Optimization Algorithms for Library Materials Acquisition


Particle swarm optimization (PSO) is a population-based stochastic approach for solving continuous and discrete optimization problems. In particle swarm optimization, simple software agents, called particles, move in the search space of an optimization problem. The position of a particle represents a candidate solution to the optimization problem at hand. Each particle searches for better positions in the search space by changing its velocity according to rules originally inspired by behavioral models of bird flocking. Particle swarm optimization belongs to the class of swarm intellegence techniques that are used to solve optimization problems.

Project Description

This project is a continuation of last semester's project, see 2016 Research Day Conference paper.
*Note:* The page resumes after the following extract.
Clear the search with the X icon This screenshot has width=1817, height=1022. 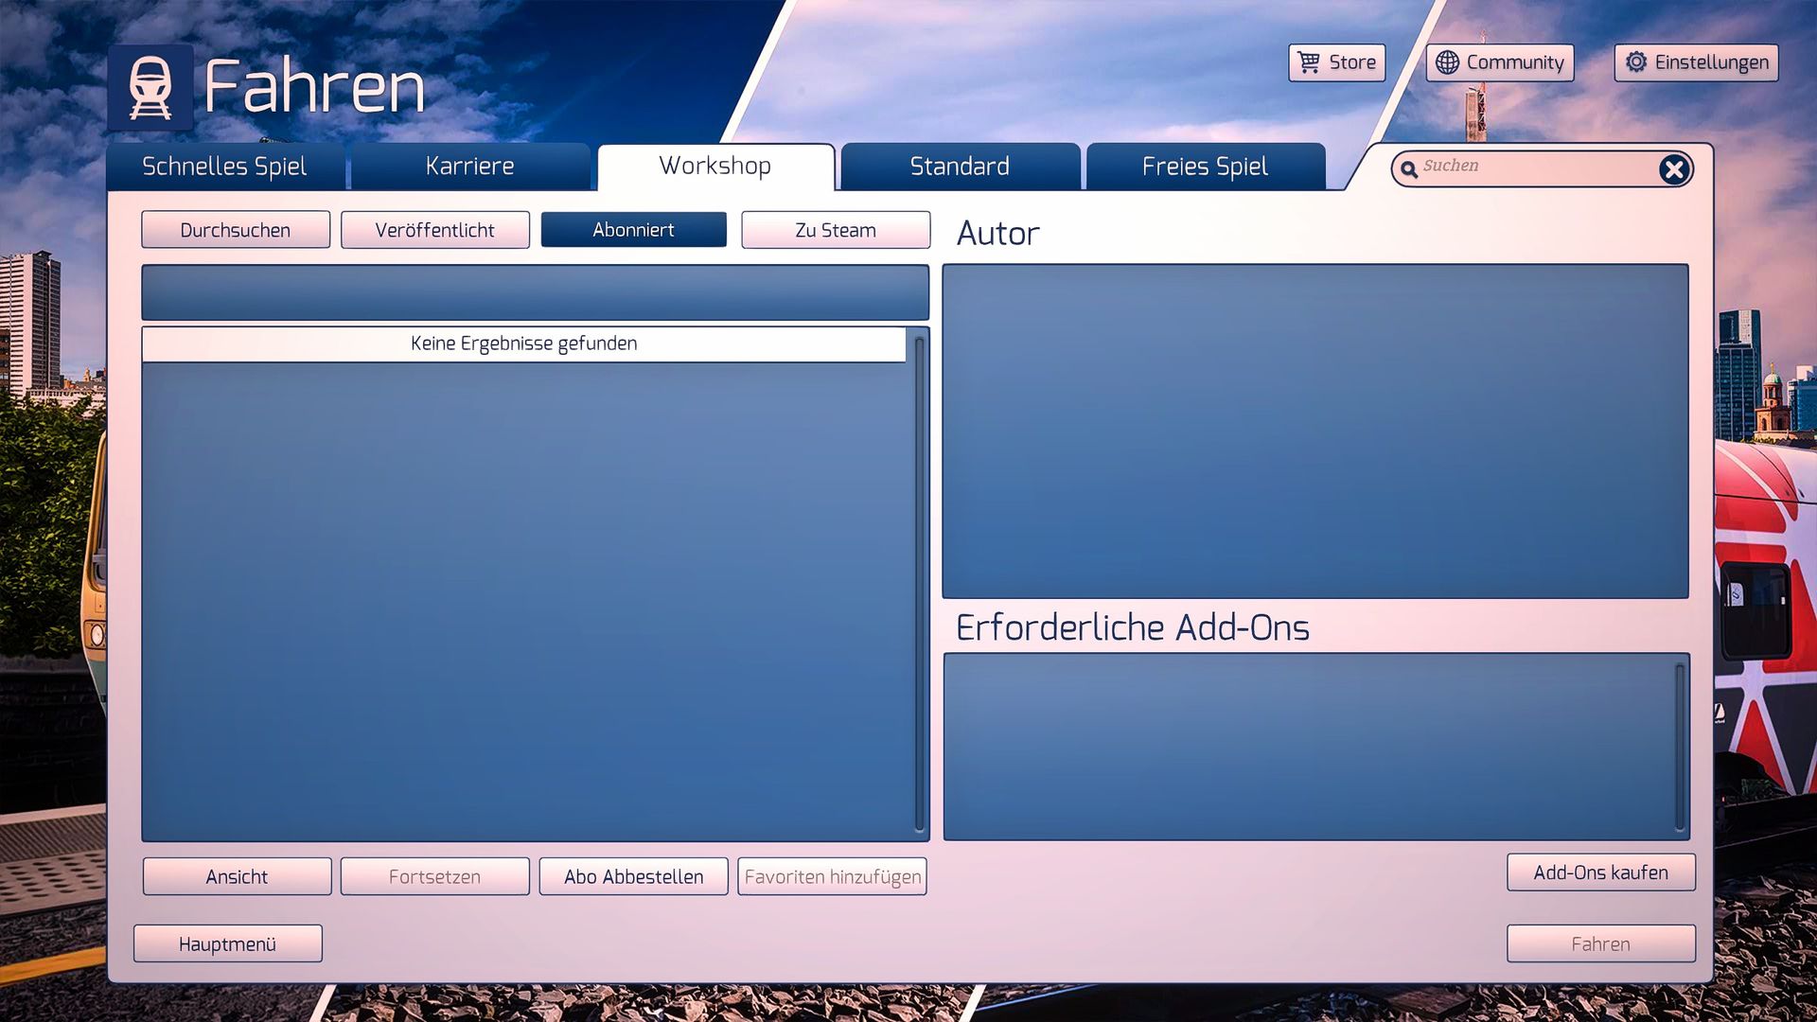(1673, 169)
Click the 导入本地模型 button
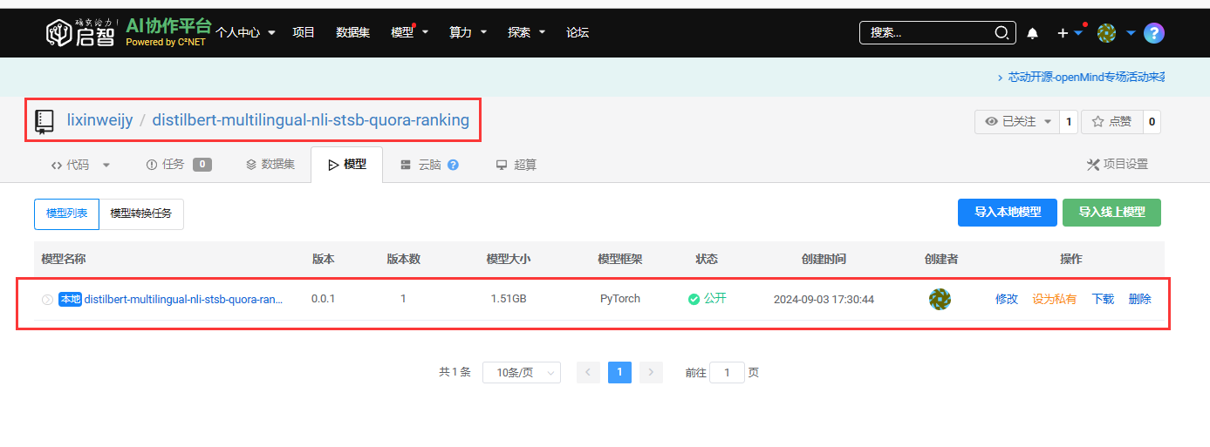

The project involves Discrete Particle Swarm Optimization and its use of particle flocking to find the optimal solution for a maximum budget rate and selection preference of academic library materials and its students. The project seeks to locate a better optimization model by enhancing simulated annealing, tabu search, genetic algorithm and the hill climb algorithm to find the maximum budget rate and selection preference of library materials.

This project can determine if DPSO is in fact the best optimization or our enhanced algorithm based on the previously stated algorithms. It is hypothesized that tabu Search will work more efficiently with better outcomes than DPSO. Each optimization has to be enhanced to work as the DPSO does.

The project is currently underway and the DPSO code has been produced as well as the simulated annealing. It was found that SA and DPSO run together created less convergence and a better outcome. Overall, code has to be wrote for each of the algorithms and modified to fit our parameters or variables.